### BRIEF
Each line below should be set down again unchanged.

### GIVEN DATA
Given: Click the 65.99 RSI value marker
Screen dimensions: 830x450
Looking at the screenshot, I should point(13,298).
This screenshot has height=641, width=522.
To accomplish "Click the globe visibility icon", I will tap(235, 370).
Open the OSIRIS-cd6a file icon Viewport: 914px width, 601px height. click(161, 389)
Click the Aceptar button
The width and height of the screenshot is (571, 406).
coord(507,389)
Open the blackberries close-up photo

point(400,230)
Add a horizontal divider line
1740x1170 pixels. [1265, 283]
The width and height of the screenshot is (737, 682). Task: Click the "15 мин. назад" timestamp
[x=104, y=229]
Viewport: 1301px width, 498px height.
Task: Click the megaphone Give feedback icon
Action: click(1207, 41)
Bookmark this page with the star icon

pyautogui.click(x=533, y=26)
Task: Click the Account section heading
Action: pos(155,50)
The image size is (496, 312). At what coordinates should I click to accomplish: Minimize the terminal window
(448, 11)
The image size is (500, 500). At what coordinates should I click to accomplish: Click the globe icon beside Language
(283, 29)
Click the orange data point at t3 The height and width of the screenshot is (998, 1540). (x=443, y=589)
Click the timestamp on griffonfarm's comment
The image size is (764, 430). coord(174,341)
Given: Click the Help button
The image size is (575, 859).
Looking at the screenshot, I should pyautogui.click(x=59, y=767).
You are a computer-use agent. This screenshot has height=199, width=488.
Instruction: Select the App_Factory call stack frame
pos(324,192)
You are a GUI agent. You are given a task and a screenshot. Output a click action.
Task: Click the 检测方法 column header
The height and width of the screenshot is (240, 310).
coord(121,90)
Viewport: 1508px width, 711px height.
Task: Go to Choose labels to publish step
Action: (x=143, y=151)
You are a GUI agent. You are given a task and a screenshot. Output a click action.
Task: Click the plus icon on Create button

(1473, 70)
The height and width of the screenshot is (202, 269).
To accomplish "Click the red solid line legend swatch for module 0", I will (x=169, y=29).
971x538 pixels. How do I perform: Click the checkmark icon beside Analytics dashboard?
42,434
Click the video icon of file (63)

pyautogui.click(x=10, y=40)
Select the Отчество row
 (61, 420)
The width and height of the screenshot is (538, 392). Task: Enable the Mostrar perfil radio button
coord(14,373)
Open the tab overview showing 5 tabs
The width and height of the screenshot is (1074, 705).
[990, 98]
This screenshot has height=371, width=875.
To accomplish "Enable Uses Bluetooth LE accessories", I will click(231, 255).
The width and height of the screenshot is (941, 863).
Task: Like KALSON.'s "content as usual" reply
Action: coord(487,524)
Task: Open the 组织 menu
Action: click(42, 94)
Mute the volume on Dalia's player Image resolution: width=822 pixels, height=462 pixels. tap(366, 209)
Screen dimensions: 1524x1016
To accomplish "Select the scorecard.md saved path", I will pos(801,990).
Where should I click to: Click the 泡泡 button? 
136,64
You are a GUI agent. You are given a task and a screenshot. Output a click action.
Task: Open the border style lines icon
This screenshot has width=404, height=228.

### SOLUTION FOR THIS TASK
Given: Click the 65.99 RSI value marker
Screen dimensions: 830x450
Looking at the screenshot, I should point(13,298).
This screenshot has height=641, width=522.
To accomplish "Click the globe visibility icon", I will tap(235, 370).
Open the OSIRIS-cd6a file icon Viewport: 914px width, 601px height. click(161, 389)
Click the Aceptar button
The width and height of the screenshot is (571, 406).
coord(507,389)
Open the blackberries close-up photo

point(400,230)
Add a horizontal divider line
1740x1170 pixels. [1265, 283]
The width and height of the screenshot is (737, 682). Task: Click the "15 мин. назад" timestamp
[x=104, y=229]
Viewport: 1301px width, 498px height.
Task: Click the megaphone Give feedback icon
Action: click(1207, 41)
Bookmark this page with the star icon

pyautogui.click(x=533, y=26)
Task: Click the Account section heading
Action: pos(155,50)
The image size is (496, 312). At what coordinates should I click to accomplish: Minimize the terminal window
(448, 11)
The image size is (500, 500). At what coordinates should I click to accomplish: Click the globe icon beside Language
(283, 29)
Click the orange data point at t3 The height and width of the screenshot is (998, 1540). (x=443, y=589)
Click the timestamp on griffonfarm's comment
The image size is (764, 430). coord(174,341)
Given: Click the Help button
The image size is (575, 859).
Looking at the screenshot, I should pyautogui.click(x=59, y=767).
You are a computer-use agent. This screenshot has height=199, width=488.
Instruction: Select the App_Factory call stack frame
pos(324,192)
You are a GUI agent. You are given a task and a screenshot. Output a click action.
Task: Click the 检测方法 column header
The height and width of the screenshot is (240, 310).
coord(121,90)
Viewport: 1508px width, 711px height.
Task: Go to Choose labels to publish step
Action: (x=143, y=151)
You are a GUI agent. You are given a task and a screenshot. Output a click action.
Task: Click the plus icon on Create button

(1473, 70)
The height and width of the screenshot is (202, 269).
To accomplish "Click the red solid line legend swatch for module 0", I will (x=169, y=29).
971x538 pixels. How do I perform: Click the checkmark icon beside Analytics dashboard?
42,434
Click the video icon of file (63)

pyautogui.click(x=10, y=40)
Select the Отчество row
 (61, 420)
The width and height of the screenshot is (538, 392). Task: Enable the Mostrar perfil radio button
coord(14,373)
Open the tab overview showing 5 tabs
The width and height of the screenshot is (1074, 705).
[990, 98]
This screenshot has height=371, width=875.
To accomplish "Enable Uses Bluetooth LE accessories", I will click(231, 255).
The width and height of the screenshot is (941, 863).
Task: Like KALSON.'s "content as usual" reply
Action: coord(487,524)
Task: Open the 组织 menu
Action: click(42, 94)
Mute the volume on Dalia's player Image resolution: width=822 pixels, height=462 pixels. tap(366, 209)
Screen dimensions: 1524x1016
To accomplish "Select the scorecard.md saved path", I will pos(801,990).
Where should I click to: Click the 泡泡 button? 
136,64
You are a GUI agent. You are given a task and a screenshot. Output a click action.
Task: Open the border style lines icon
This screenshot has width=404, height=228.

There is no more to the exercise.